Any loan originator that makes a referral for third party services, whether affiliated or not, must quote accurate fees. The accuracy will be judged okay if the actual cost on the HUD-1 doesn't exceed the GFE quote by more than the 10% tolerance. So, even giving the borrower a list of names of providers creates the compliance burden for quote accuracy on the GFE.
The loan originator may choose to never give a referral or name and instead simply instruct the borrower to shop for the services on their own. In this case, the compliance burden for quote accuracy has been eliminated.
My concern is that HUD is attempting to create a reliable shopping experience for the consumer and under the existing rule and proposed rule there is no requirement that the real estate agent provide an accurate quote when they make a referral for third party services.
It seems reasonable that within affiliated companies, the real estate agent should know the fees being charged by affiliated third party service providers. Perhaps, then HUD should tighten the affiliated business disclosure so that the real estate agent or any affiliated business for that matter has to make a more concerted effort to be accurate. If that is the case, a 10% tolerance would seem doable.
You mention non-affiliated real estate agents and I agree, it would really be an issue for both affiliated and non-affiliated. If the consumer is referred or steered to a third party provider, does the person doing the steering, whether affiliated or not have a duty to give an accurate quote? I think yes and I think a 10% tolerance is reasonable.
Steering, however, isn't dealt with in this proposal but we can always make suggestions in comments.
Submitted by Matt Carter on April 8, 2008 - 2:35pm.
OK, thanks for elaborating on that point Diane. I guess it's not so much that they would be creating a loophole for AfBA's, but leaving in place an existing situation where real estate agents don't have to provide accurate quotes when providing referrals for third party services.
As far as using the word "packaging," I guess I'm OK with it because HUD says in its analysis "this proposed rule will encourage the packaging and bundling of originator and third-party services without a broad safe harbor."
The entire passage from p. 319 of HUD's analysis:
"First, HUD included tolerances in the new GFE, which will encourage lenders to negotiate with third-party providers in order to reduce their costs.

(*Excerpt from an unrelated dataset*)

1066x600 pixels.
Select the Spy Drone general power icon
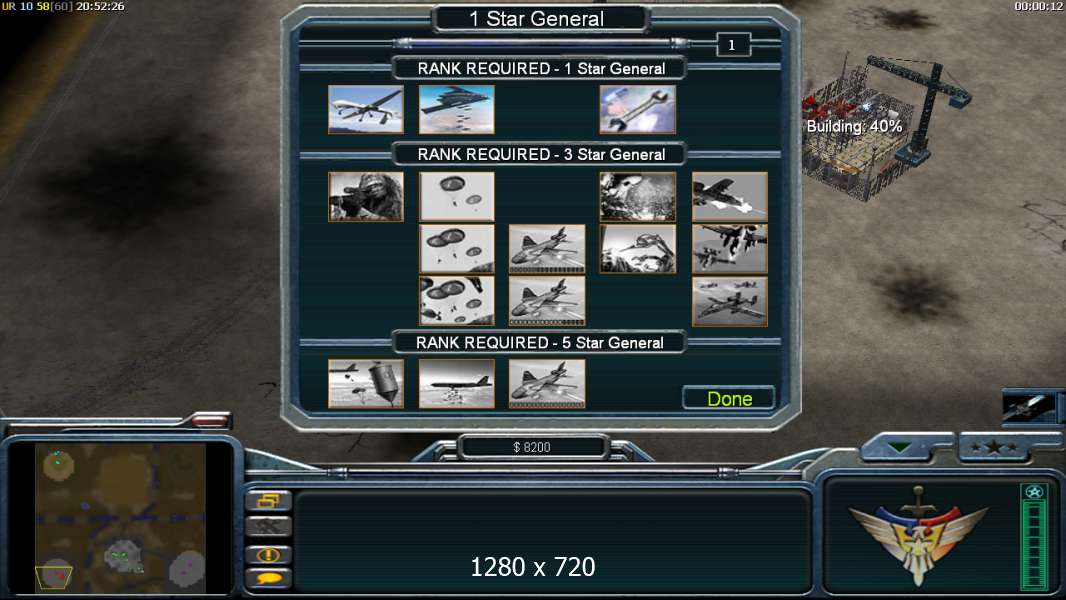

Second, this proposed rule encourages volume discount arrangements, which will also lead to more competitive third-party prices. Third, the proposed rule also allows lenders and other service providers to average cost price. Fourth, the new GFE itself is a much improved shopping document over the existing GFE requirements; for example, individual fees are consolidated into broad categories and a summary, first page provides the shopper with key information to select the least expensive loan package. Thus, the proposed new GFE already includes many of the shopping benefits and cost-reducing features that would have been offered by packaging. Finally, this is all accomplished without having to offer a Section 8 exemption to the industry. It is also anticipated that this proposed rule will encourage the packaging and bundling of originator and third-party services without a broad safe harbor."
Submitted by Diane Cipa on April 8, 2008 - 4:14pm.
Exactly, Matt. HUD, whether intentionally or not, leaves this quote loophole in place.
HUD can't fix everything and I can live with the loophole but I plan to mention it in my comments just in case it was an unintentional oversight by HUD.
On the packaging issue, what I guess I'm trying to say is that this new rule doesn't create a packaging option like we saw in the previous proposals. There is no safe harbor and packaging does not, in my opinion, create any benefits for the consumer that a free and competitive market won't achieve on its own.
So, you can package or not, the disclosures remain the same and the loophole we were discussing remains the same. Packaging doesn't create any dynamic which affects either issue.